Tarefa: Por favor, devolva, sem alterações, a parte do excerto sobre a banca e o confinamento que abre com as palavras que contêm "Ouvem-se já algumas" e fecha com "de recuperação económica.".

A banca tem aqui um papel extremamente difícil e muito ingrato. Precisamos de uma banca sólida, com uma estrutura financeira sólida para apoiar as empresas. Não só agora como na fase de recuperação. Temos que ter todo o cuidado. A banca não pode abrir a torneira de qualquer maneira. Tem que ter as suas cautelas na maneira como vai financiar as empresas. Não podemos correr o risco da banca ficar novamente em mau estado.
Ouvem-se já algumas queixas de demasiadas exigências por parte da banca.
Tem que haver equilíbrio e bom senso. A banca já disse que o problema é das sociedades de garantia mútua. São elas que estão a pôr muitas exigências burocráticas. Penso que a Nersant, que tem um excelente relacionamento com as sociedades de garantia mútua, e com a Garval em particular, pode ter um papel na agilização de todos estes processos. Não sou daqueles que alinham no ataque à banca, porque a banca é fundamental, nesta fase, para viabilizar as empresas e depois para as financiar na fase de recuperação económica.
Vamos começar a abandonar a situação de confinamento. O que aconteceria se aguardássemos mais um tempo?
Há um dilema entre a situação sanitária e económica. Se esquecêssemos a economia e pensássemos apenas do ponto de vista da situação sanitária, o confinamento podia manter-se mais tempo, embora fosse difícil gerir psicologicamente a situação. Mas isso faria com que a economia ficasse mais tempo fechada e assim teríamos menos hipóteses de uma recuperação económica minimamente saudável. Somos uma pequena economia exportadora. As outras economias que são nossas clientes estão a abrir e nós também temos que pôr a nossa economia a funcionar.
Podemos correr riscos em termos sanitários.
Há aqui um equilíbrio que tem que ser gerido. É isso que penso que o Governo está a fazer, com algum cuidado, chamando a atenção que uma abertura pode ter que parar se a situação se agravar. Mas acho que está a fazê-lo com bom senso e equilíbrio. E espero que este confinamento, em que os cidadãos de mais de 70 anos, que estão saudáveis, não podem sair de casa, que é o meu caso, seja visto com mais bom senso. Parece estar a fazer-se uma exclusão.

Registos extraídos:
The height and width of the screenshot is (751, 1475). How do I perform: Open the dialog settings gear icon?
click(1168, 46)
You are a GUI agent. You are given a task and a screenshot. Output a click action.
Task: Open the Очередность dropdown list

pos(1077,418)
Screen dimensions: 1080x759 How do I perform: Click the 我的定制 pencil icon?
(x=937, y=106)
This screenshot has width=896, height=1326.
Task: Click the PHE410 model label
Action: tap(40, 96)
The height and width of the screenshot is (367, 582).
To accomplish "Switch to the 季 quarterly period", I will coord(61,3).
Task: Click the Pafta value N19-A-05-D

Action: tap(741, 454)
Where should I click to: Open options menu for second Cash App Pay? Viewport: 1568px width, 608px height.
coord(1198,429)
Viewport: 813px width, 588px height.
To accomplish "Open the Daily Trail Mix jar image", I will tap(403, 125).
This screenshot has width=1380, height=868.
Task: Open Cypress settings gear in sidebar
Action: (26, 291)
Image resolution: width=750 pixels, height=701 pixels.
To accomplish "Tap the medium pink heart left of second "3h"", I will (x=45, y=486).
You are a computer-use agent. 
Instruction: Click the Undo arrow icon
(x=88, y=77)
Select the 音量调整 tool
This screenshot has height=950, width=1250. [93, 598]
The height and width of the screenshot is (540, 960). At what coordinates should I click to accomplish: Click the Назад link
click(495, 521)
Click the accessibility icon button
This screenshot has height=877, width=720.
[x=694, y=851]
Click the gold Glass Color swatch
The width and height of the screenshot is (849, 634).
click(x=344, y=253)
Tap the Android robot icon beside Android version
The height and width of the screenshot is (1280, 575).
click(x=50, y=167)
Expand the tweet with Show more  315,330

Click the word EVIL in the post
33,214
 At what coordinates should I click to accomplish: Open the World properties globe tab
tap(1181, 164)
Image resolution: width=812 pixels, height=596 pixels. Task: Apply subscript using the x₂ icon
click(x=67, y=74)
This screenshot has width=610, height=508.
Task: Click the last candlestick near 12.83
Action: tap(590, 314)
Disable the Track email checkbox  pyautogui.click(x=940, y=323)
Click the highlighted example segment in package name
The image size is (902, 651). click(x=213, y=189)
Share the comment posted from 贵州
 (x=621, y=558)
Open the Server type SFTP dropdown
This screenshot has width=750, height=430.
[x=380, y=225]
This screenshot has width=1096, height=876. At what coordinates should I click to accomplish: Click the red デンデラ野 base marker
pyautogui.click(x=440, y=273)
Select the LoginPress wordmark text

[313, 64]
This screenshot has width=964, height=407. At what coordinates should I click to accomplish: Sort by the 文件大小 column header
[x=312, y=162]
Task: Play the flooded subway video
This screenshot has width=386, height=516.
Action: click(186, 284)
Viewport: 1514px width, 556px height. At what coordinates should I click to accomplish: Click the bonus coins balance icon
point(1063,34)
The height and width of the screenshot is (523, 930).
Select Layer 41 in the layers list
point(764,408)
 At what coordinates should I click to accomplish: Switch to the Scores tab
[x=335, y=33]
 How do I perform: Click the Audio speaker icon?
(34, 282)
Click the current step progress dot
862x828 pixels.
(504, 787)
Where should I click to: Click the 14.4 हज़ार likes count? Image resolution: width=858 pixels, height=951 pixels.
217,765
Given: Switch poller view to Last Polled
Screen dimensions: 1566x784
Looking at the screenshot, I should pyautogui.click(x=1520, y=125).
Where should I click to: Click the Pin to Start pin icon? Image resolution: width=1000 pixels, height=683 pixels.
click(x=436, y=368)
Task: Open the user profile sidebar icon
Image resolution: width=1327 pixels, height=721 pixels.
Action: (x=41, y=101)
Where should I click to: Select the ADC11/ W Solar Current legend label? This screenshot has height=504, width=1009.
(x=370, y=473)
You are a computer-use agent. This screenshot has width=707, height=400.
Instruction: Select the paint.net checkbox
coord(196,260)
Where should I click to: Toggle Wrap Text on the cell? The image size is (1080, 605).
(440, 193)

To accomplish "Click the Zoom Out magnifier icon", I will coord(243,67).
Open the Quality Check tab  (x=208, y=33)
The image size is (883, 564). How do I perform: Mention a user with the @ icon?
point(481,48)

Resposta:
Ouvem-se já algumas queixas de demasiadas exigências por parte da banca.
Tem que haver equilíbrio e bom senso. A banca já disse que o problema é das sociedades de garantia mútua. São elas que estão a pôr muitas exigências burocráticas. Penso que a Nersant, que tem um excelente relacionamento com as sociedades de garantia mútua, e com a Garval em particular, pode ter um papel na agilização de todos estes processos. Não sou daqueles que alinham no ataque à banca, porque a banca é fundamental, nesta fase, para viabilizar as empresas e depois para as financiar na fase de recuperação económica.